A Monte-Carlo simulation boils down to four basic elements:
1) Identifying the mathematical model of the activity you want to explore
2) Define parameters for each factor in your model
3) Create random data for those parameters
4) Simulate and analyze the output of your process
The researchers defined the mathematical model they wished to use as a black box model was chosen. This was due to its being the best model to adhere to both the model structure that is determined by the field data collection, or water samples. This model reflects a single input single output, or a stochastic difference equation to help account for a time series of events.
The researchers created parameters of both water quality and multi-reach flow and quality model. With established parameters for oxygen absorption volumetric flow rate in the stream, volumetric holdup in the reach, input from the precessing stream, saturation and concentration, turbulence, and sunlight dependent (for algae growth). All of these parameters were controlled for time series event to measure their effect on the overall water resource system over the course of the experiment.

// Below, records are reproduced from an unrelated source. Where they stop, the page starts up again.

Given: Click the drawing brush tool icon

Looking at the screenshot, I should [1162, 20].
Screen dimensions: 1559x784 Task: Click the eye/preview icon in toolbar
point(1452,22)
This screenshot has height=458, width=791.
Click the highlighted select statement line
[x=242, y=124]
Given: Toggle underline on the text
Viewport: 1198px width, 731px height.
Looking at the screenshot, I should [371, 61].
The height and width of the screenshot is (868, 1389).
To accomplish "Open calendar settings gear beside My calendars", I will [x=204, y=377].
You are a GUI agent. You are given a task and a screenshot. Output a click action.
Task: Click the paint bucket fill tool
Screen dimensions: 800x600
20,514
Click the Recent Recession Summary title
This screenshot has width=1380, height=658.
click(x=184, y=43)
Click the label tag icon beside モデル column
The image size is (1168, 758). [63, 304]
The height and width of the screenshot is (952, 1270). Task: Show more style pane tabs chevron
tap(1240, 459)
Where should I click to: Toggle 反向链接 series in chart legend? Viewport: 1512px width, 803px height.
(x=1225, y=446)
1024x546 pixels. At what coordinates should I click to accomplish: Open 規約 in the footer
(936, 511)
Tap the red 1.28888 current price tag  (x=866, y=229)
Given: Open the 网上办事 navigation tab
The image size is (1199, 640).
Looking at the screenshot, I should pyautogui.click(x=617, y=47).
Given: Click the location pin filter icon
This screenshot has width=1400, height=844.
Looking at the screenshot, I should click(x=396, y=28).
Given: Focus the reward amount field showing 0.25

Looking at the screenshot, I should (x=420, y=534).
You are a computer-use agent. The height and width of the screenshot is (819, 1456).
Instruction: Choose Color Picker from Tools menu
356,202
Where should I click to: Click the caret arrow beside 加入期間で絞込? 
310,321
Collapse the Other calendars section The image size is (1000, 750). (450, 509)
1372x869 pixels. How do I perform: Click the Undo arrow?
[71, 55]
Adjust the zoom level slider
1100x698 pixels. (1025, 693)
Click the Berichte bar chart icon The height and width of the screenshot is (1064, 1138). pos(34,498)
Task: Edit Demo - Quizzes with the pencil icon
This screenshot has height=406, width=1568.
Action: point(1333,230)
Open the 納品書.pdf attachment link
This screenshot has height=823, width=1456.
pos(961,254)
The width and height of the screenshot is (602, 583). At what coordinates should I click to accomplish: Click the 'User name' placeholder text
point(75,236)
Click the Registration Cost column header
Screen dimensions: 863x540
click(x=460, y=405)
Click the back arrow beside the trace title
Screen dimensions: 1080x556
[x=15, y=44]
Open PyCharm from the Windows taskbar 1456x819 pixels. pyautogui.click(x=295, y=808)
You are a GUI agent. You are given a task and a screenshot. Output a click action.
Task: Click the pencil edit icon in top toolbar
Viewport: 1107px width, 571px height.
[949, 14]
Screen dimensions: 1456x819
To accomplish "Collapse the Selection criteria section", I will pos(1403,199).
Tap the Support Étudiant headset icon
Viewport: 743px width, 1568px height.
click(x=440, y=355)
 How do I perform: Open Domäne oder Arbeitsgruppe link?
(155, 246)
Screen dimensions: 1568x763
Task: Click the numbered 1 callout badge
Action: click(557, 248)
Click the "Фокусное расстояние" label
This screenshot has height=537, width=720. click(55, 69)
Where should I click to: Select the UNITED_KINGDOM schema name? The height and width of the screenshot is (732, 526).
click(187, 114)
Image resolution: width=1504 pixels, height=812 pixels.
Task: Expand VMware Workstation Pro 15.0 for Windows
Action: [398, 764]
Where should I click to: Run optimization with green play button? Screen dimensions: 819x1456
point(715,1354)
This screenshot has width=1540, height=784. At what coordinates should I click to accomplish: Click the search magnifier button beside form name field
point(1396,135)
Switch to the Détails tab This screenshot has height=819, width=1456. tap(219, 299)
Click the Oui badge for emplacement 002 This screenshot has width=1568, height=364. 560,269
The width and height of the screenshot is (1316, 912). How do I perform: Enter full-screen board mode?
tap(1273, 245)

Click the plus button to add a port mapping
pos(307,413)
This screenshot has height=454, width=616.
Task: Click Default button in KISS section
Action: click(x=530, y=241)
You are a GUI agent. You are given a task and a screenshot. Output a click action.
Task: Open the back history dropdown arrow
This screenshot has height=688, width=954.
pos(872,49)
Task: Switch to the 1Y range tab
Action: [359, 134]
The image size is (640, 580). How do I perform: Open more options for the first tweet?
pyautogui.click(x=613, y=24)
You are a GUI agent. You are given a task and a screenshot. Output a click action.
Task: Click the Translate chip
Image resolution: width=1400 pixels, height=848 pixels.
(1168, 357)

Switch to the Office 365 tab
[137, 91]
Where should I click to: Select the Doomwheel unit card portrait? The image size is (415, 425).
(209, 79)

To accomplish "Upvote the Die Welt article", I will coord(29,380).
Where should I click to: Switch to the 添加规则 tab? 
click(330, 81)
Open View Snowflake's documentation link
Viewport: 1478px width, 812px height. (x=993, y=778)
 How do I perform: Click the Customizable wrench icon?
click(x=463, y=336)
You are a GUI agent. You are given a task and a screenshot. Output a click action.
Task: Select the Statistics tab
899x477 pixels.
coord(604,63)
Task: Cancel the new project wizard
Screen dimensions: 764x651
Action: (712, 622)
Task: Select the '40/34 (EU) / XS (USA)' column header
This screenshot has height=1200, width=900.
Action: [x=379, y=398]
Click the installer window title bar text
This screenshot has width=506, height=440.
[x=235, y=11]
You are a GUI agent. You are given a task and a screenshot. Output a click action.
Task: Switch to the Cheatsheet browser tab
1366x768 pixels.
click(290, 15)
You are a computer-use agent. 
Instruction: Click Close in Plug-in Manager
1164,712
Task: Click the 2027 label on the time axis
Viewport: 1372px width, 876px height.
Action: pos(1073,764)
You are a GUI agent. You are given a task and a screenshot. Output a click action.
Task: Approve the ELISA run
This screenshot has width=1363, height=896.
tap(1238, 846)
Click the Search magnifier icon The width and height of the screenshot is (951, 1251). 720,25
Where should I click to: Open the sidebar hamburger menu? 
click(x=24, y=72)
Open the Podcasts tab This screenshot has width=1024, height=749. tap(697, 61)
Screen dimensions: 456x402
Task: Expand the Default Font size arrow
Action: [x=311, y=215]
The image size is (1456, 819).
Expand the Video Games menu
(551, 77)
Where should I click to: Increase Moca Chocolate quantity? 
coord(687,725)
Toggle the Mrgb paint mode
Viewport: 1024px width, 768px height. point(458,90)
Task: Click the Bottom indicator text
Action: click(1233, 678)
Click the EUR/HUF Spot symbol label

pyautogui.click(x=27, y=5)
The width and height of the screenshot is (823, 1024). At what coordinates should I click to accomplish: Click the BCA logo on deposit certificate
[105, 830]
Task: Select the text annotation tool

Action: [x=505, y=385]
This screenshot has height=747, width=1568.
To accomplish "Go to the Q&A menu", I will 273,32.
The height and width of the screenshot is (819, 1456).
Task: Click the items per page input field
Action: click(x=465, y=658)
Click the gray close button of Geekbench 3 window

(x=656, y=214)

The model was populated using upstream readings to be used as downstream forecasts. The deviation of this sample would be generate from the Monte-Carlo simulation but the forecasting data would be projected through the multiple iterations of the data within the parameters.
The Monte-Carlo simulation was able to predict the amount of dissolved oxygen within the water within .3% of expectations within the model. However the results were determined with some degree of uncertainty.